I choose not to use the ,0 part and I passed the exercise immediately. Could someone please explain to me what the reason is why the example added ,0 ?
Thanks guys.
Your code so far
var array = [4,5,6,7,8];
var singleVal = 0;
// Only change code below this line.
singleVal = array.reduce(function(previousVal, currentVal) {
return previousVal + currentVal;
});
Your browser information:
Your Browser User Agent is: Mozilla/5.0 (Windows NT 6.3; Win64; x64) AppleWebKit/537.36 (KHTML, like Gecko) Chrome/66.0.3359.139 Safari/537.36.
This comes from the definition of the Reduce fonction Array.prototype.reduce(callback[, initialValue])
As you can see, the 0 parameter was the initialValue which is optional with 2 cases:
No value passed
The first reduce() call will have previousVal set with the first element , and currentVal set to the second element.
In short, previousVal = arr[0] and currentVal = arr[1]
Value passed
The first reduce() call will have previousVal set with initialValue and currentVal to the first element.
In short, previousVal = initialValue and currentVal = arr[0]

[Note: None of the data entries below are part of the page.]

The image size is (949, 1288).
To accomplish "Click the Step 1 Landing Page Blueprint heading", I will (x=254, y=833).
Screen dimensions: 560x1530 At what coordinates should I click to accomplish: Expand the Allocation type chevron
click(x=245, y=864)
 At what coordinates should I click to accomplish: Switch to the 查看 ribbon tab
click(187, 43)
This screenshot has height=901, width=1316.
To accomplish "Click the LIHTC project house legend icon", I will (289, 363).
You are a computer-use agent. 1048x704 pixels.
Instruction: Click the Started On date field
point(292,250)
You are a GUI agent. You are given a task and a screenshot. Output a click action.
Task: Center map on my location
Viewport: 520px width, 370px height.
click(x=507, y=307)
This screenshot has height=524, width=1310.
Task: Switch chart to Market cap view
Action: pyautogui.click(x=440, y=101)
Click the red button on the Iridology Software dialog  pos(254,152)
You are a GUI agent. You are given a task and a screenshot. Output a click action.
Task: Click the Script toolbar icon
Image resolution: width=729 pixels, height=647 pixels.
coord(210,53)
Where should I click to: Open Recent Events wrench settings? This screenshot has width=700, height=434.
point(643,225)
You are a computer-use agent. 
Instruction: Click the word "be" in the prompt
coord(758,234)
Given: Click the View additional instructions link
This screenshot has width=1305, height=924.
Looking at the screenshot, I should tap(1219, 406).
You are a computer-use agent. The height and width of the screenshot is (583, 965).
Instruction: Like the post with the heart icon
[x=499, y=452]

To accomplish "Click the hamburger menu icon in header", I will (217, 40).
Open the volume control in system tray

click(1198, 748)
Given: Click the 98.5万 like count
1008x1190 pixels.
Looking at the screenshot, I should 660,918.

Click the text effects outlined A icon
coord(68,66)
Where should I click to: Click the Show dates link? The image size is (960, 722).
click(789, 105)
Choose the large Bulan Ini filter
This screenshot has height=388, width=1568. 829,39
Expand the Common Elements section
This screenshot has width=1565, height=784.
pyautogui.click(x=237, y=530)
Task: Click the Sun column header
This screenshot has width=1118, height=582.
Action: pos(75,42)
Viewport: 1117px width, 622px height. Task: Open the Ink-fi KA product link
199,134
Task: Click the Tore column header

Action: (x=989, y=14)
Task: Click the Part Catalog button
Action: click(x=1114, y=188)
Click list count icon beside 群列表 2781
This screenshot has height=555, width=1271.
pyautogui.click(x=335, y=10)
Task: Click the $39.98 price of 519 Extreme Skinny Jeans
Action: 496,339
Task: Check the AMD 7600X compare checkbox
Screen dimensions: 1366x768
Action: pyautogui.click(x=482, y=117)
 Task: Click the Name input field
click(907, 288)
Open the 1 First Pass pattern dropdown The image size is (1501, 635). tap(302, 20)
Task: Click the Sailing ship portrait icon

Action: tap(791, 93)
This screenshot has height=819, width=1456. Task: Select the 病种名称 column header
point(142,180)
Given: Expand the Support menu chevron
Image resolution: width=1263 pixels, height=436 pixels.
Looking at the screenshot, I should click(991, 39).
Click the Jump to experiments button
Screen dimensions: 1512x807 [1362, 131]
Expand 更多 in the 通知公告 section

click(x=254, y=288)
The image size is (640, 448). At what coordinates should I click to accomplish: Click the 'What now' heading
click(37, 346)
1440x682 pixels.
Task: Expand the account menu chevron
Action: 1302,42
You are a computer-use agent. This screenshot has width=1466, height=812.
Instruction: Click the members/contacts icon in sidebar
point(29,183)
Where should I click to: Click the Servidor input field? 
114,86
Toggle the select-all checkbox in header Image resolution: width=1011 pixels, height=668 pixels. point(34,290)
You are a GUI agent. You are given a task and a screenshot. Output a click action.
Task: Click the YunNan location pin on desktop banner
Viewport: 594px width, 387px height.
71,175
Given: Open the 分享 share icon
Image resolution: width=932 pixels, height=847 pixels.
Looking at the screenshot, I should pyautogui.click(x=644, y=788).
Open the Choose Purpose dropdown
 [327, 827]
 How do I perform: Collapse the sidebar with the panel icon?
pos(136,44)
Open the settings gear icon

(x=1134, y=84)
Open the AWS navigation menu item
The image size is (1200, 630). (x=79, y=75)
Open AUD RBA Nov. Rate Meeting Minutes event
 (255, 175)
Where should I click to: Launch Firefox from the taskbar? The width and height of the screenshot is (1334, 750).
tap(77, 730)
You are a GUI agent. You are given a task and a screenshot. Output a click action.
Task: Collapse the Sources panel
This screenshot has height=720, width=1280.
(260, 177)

in this the callback functions have optional arg. of (currentIndex and array)
the reduce function has second argument ( first one being the callback function) as the InitialValue
this means that the initial value will start from 0
The initial return value to the accumulator would be ( currentValue+5) for the first time
and then keeps on going as normal
Edit: If you still don’t understand you can checkout this site:
Took me a while to read it over and over what you said and was written, but I understand what you say. I wonder now, as the initial value is passed as 0, which is the first index in the array, it will do exactly the same as when you pass no initial value right? Passing an initial value would only be necessary if the index you want to start with is > 0. Do I get it right like this?
I totally didn’t see the var in the beginning… I just realized that you don’t need to create a var twice so deleting var and the 0 is the only thing you need to do and change the - into a +. However, the logic behind the method is still a little confusing.